Curtis knew his craft, he knew how to commemorate a face, how to make it memorable with shadow, light an
d shallow focus, because by the time he started driving to the reservations he was a celebrated studio photographer in Seattle who had captured national attention when Theodore Roosevelt asked him to photograph his daughter Alice’s wedding at the White House.
It was the party of the year, that wedding, and Alice Roosevelt was as appropriated and oohed and aahed over as any 21st-century media celebrity. Songs were written about her, a color was named for her and magazines sold out overnight every time Alice graced the cover. The public clamor for details of the wedding—details of the dress, the cake, the guest list—was so distracting from the business of running the country that Roosevelt’s personal secretary issued a formal statement stating that the press was not welcome on the wedding day and that the only wedding photographs that would be made available to the nation’s newspapers and magazines would be those taken by the official wedding photographer who had been chosen expressly by the President, himself.
EDWARD S. CURTIS.
In with The Man.
And one of the things that fascinates me about the life stories of so-called self-made people is how they get from there to there, how one gets born into obscurity and day-to-day economic strain and ends up telling Mr. President smile. Say cheese.

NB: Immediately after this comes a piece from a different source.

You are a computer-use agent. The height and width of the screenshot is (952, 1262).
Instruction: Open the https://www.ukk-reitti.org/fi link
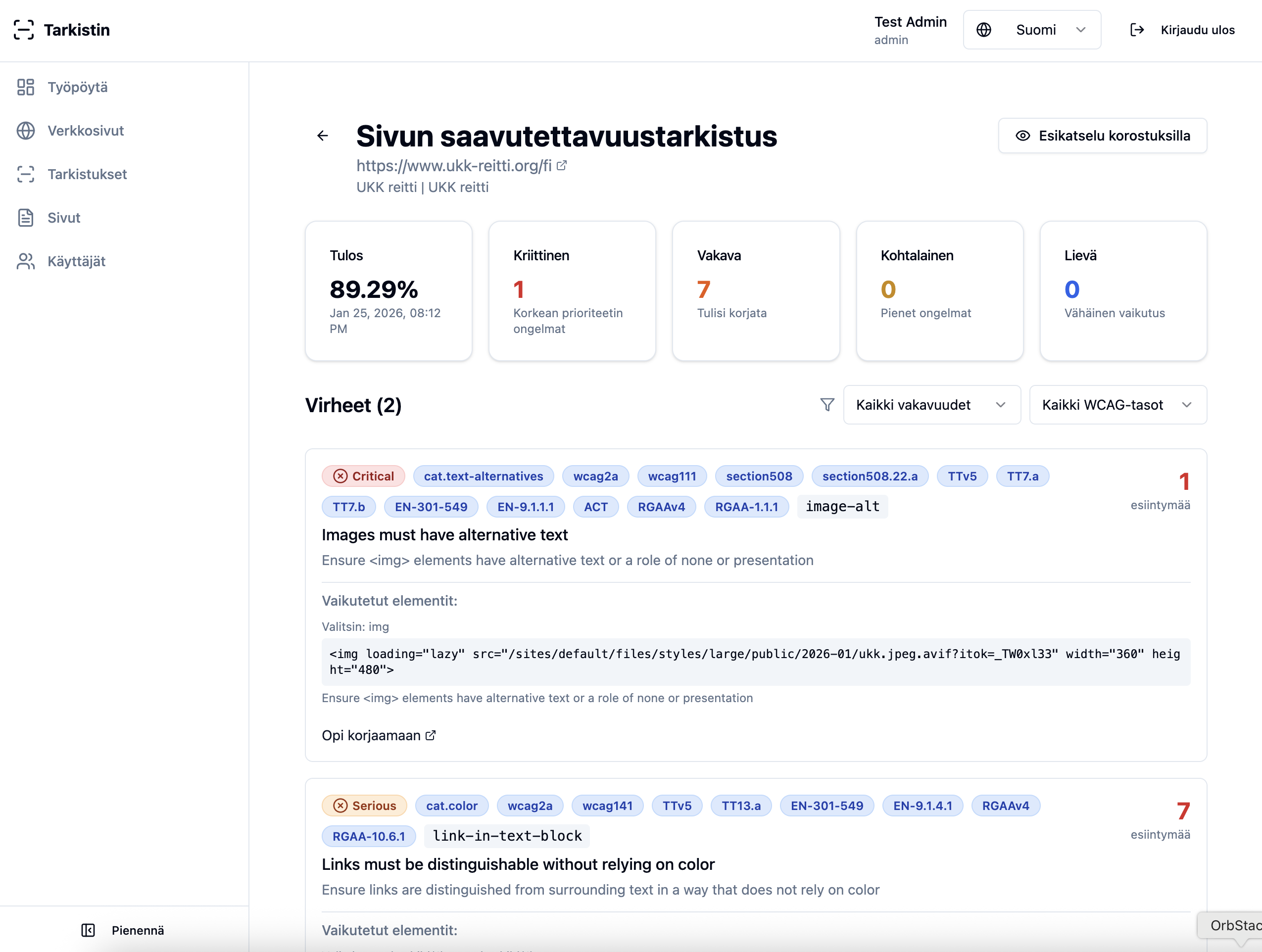453,165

If you look carefully at the portrait that was the official White House release of that happy day, it’s really not a great portrait at all, as a window into the souls of the bride, her shell-shocked-looking groom and her famously boisterous father. Congressman Nicholas Longworth, the groom, poor man, seems to be artificially propped up, barely touching his bride, clutching his gloves in one hand, his glassy expression frozen by the apparent thought, Here I am with this stranger, her acre of dress and The President.
Roosevelt, on the opposite side of the bride, is visibly leaning away.

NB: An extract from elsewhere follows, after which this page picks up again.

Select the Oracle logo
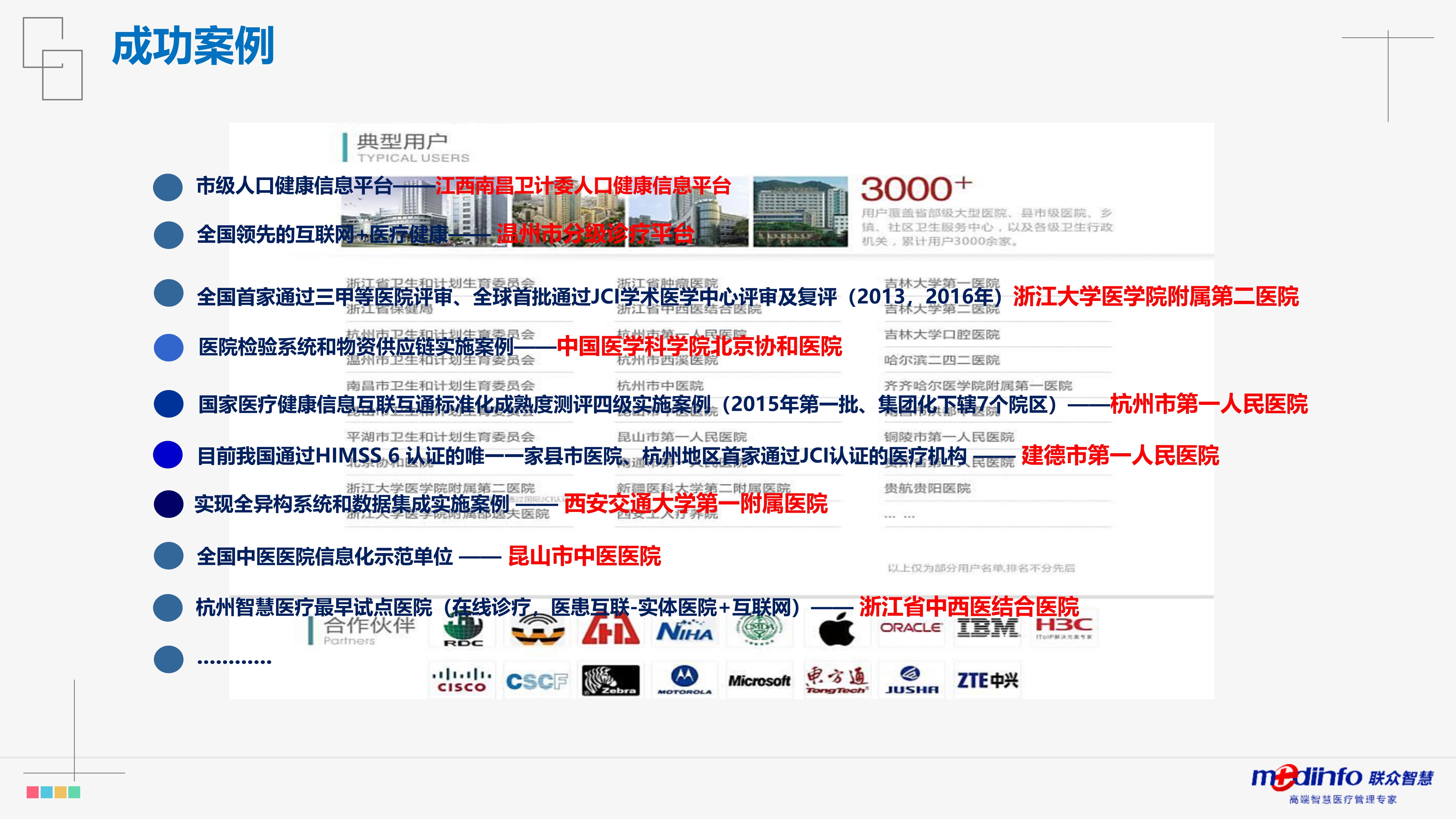Viewport: 1456px width, 819px height. coord(912,627)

In the center, Alice plays a subordinate role to the deluge of fabric that swamps more than half of the frame, and the reason I’m so fond of this picture by Curtis is that this is, first and foremost, a picture of something I love, a picture of ATRAIN, Alice’s wedding gown train mounded like an elaborate meringue, its mass diminishing, like real railroad tracks, from the foreground into a distant focal point.